TASK TO CARRY OUT:
Your job is to return every line of the listing holding the string "heart".

── SOURCE RECORDS

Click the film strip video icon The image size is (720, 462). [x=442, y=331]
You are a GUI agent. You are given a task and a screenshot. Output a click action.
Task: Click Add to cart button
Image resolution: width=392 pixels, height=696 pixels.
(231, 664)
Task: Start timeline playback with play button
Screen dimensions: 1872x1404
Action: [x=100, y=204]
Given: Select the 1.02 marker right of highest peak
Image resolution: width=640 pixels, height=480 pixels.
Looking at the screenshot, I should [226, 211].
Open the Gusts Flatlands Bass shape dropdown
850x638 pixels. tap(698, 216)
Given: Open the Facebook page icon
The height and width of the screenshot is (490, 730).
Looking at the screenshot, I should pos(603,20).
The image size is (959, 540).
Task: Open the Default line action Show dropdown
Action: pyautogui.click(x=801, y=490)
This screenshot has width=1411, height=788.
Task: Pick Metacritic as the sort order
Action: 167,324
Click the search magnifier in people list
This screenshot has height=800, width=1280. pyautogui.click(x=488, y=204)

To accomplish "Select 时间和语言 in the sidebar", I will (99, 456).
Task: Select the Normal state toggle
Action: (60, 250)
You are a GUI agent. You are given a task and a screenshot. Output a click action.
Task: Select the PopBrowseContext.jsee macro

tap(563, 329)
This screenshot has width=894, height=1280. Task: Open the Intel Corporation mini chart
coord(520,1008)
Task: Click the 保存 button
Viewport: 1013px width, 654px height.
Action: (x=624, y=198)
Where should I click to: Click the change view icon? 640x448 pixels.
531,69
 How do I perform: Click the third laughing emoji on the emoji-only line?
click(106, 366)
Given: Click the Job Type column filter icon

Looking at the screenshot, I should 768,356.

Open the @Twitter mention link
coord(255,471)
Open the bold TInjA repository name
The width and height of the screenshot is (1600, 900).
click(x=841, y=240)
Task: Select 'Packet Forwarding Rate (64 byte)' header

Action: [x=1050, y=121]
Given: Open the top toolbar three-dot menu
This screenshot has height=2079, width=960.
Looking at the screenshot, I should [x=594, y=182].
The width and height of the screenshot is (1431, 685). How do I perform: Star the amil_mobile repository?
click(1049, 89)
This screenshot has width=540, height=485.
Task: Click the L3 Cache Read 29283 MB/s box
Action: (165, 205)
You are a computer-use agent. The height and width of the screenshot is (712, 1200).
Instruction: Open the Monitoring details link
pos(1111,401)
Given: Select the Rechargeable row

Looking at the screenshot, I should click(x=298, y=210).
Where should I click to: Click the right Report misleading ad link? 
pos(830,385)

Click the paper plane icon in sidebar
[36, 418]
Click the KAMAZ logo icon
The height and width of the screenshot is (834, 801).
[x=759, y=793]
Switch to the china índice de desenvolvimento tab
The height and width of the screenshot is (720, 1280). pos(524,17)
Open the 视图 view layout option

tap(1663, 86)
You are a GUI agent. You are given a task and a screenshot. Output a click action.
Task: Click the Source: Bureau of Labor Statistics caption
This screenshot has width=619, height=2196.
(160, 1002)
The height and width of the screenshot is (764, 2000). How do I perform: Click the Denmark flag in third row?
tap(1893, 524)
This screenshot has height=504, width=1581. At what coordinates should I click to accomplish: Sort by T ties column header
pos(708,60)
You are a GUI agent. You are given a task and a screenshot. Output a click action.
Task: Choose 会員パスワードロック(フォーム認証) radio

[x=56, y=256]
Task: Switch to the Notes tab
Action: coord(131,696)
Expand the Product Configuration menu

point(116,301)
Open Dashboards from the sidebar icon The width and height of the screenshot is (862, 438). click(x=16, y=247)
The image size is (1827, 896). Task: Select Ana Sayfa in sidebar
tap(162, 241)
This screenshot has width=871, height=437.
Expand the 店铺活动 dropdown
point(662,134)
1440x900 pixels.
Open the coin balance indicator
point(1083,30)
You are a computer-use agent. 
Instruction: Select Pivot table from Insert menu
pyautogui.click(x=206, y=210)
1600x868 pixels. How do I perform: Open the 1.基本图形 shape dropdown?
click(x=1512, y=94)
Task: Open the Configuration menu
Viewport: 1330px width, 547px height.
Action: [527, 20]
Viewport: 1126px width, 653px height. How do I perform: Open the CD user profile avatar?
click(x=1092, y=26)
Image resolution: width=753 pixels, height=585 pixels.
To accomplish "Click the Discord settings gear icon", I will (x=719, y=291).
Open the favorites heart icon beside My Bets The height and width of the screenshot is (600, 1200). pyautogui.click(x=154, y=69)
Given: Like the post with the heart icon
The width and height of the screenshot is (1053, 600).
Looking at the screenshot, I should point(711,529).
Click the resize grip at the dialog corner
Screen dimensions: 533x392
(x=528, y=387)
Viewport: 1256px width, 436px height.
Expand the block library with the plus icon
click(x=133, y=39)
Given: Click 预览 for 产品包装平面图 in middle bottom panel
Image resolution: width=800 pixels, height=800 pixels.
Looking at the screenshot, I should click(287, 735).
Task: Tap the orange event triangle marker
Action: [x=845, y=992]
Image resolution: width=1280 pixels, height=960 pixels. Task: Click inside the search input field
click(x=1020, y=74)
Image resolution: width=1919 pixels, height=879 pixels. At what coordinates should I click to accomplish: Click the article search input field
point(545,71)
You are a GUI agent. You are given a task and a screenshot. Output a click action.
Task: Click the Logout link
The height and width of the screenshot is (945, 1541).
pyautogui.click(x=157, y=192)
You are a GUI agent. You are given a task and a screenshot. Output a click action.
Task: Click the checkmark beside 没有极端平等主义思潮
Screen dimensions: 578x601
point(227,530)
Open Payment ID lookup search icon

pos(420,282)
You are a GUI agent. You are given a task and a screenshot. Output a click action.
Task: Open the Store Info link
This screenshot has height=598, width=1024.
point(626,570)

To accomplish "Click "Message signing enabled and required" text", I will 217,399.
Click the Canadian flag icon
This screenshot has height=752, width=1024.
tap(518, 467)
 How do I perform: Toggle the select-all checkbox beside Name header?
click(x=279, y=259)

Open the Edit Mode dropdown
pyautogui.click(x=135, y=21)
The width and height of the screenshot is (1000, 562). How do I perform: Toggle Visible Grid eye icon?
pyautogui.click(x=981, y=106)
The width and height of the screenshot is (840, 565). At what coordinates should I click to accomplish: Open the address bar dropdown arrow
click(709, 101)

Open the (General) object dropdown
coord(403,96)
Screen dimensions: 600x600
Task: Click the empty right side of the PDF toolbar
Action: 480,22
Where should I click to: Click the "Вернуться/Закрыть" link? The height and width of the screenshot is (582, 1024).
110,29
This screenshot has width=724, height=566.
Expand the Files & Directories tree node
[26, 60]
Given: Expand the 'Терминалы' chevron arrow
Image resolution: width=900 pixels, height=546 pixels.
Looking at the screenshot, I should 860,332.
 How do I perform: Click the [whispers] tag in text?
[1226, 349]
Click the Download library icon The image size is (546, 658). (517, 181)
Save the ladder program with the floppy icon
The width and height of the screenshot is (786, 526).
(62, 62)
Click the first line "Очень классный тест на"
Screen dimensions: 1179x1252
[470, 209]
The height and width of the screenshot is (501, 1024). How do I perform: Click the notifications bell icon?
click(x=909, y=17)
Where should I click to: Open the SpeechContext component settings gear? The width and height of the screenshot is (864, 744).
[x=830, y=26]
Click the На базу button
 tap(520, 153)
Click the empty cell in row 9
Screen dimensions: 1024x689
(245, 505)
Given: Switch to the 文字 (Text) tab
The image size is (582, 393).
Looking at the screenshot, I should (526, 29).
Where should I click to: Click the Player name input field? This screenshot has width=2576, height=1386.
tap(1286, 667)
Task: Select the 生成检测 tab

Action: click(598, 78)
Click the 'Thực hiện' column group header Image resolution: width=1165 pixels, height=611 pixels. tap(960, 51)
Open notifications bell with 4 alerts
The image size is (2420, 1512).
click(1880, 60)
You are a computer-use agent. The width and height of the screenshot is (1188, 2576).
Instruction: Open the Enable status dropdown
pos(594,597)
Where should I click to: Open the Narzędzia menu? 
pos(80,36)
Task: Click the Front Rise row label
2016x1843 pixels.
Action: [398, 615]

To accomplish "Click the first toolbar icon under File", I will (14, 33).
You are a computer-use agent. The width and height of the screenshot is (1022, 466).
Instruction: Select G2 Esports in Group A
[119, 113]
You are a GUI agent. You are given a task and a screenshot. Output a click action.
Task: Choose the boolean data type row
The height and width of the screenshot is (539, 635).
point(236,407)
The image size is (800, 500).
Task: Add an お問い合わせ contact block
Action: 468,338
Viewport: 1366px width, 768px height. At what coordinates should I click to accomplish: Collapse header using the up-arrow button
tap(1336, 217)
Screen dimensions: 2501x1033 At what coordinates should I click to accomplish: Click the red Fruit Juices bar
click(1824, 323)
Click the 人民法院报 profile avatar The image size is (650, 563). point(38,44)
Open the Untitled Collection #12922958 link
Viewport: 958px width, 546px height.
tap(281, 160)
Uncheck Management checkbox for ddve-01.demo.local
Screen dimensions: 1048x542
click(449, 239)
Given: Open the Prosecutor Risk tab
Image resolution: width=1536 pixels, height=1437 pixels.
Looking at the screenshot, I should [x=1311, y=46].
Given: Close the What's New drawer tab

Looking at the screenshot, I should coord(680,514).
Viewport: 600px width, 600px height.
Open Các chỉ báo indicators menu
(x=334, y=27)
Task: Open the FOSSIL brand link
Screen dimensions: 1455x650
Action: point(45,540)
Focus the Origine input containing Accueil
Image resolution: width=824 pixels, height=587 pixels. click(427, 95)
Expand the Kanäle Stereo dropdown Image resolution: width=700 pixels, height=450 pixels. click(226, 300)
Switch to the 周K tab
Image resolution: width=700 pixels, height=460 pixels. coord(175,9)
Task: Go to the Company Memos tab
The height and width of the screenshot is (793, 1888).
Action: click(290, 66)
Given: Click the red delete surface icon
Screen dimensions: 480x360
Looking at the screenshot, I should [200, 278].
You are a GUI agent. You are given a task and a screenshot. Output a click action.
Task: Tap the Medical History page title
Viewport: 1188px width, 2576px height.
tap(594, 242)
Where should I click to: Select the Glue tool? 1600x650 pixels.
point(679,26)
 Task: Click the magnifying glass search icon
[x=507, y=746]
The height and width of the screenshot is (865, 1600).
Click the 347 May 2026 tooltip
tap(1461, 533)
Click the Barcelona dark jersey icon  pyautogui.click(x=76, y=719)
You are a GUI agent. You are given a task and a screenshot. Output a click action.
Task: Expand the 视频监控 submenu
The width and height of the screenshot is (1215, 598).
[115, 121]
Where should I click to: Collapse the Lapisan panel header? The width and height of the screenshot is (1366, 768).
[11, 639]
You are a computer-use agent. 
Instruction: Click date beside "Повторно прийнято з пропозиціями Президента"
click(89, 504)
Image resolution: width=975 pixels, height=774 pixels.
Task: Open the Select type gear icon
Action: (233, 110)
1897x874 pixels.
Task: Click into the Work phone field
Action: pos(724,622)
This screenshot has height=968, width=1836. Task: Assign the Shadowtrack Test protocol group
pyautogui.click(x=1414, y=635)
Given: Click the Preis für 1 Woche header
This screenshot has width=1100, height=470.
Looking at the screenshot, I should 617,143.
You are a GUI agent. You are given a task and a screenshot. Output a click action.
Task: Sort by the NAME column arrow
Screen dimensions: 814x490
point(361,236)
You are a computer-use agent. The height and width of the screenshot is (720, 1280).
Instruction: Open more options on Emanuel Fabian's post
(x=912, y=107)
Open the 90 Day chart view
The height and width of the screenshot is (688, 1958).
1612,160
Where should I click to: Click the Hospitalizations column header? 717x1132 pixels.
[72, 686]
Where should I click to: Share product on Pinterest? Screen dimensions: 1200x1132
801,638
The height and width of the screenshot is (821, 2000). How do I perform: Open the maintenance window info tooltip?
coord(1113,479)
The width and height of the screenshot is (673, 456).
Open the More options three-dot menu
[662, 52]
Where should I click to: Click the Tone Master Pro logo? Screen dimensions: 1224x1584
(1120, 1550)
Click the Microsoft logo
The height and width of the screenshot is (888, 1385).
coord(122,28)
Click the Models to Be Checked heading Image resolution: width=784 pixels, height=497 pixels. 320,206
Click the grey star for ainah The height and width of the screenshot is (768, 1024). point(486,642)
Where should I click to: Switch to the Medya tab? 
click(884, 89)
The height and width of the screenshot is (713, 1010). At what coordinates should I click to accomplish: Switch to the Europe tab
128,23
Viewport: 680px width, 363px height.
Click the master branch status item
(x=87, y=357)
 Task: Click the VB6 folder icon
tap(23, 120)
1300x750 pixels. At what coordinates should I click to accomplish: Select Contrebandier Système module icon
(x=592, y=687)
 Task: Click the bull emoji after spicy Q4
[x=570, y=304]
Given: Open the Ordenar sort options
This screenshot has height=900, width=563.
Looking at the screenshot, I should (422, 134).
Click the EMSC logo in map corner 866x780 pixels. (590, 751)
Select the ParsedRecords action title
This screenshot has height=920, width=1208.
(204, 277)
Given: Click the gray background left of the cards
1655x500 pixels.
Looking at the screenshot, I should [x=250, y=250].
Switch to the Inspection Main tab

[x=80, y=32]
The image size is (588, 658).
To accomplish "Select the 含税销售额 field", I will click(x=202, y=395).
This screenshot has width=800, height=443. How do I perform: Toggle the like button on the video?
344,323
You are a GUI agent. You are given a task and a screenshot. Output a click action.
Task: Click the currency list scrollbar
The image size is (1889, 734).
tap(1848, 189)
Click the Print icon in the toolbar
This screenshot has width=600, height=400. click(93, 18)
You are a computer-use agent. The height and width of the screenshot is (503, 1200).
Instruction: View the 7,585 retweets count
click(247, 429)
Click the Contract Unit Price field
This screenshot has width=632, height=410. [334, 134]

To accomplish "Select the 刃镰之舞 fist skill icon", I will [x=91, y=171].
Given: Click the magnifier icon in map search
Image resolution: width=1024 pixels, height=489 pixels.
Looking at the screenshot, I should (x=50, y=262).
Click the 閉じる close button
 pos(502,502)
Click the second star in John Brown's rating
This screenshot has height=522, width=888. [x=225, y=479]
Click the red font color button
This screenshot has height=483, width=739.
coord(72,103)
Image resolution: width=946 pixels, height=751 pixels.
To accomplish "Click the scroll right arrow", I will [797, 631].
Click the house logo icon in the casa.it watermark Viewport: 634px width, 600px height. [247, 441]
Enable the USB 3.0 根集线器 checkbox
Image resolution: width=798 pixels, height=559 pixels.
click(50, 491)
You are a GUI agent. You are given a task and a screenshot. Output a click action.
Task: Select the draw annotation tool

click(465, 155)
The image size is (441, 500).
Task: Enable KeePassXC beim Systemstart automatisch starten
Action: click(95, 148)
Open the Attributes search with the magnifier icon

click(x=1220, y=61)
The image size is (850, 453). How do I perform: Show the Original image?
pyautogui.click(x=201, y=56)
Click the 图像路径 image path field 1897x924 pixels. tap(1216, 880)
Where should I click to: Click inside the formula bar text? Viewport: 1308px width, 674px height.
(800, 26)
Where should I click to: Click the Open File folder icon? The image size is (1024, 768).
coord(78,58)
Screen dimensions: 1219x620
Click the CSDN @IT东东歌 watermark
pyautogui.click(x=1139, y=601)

────

COMPLETED TASK:
Open the favorites heart icon beside My Bets The height and width of the screenshot is (600, 1200). pyautogui.click(x=154, y=69)
Given: Like the post with the heart icon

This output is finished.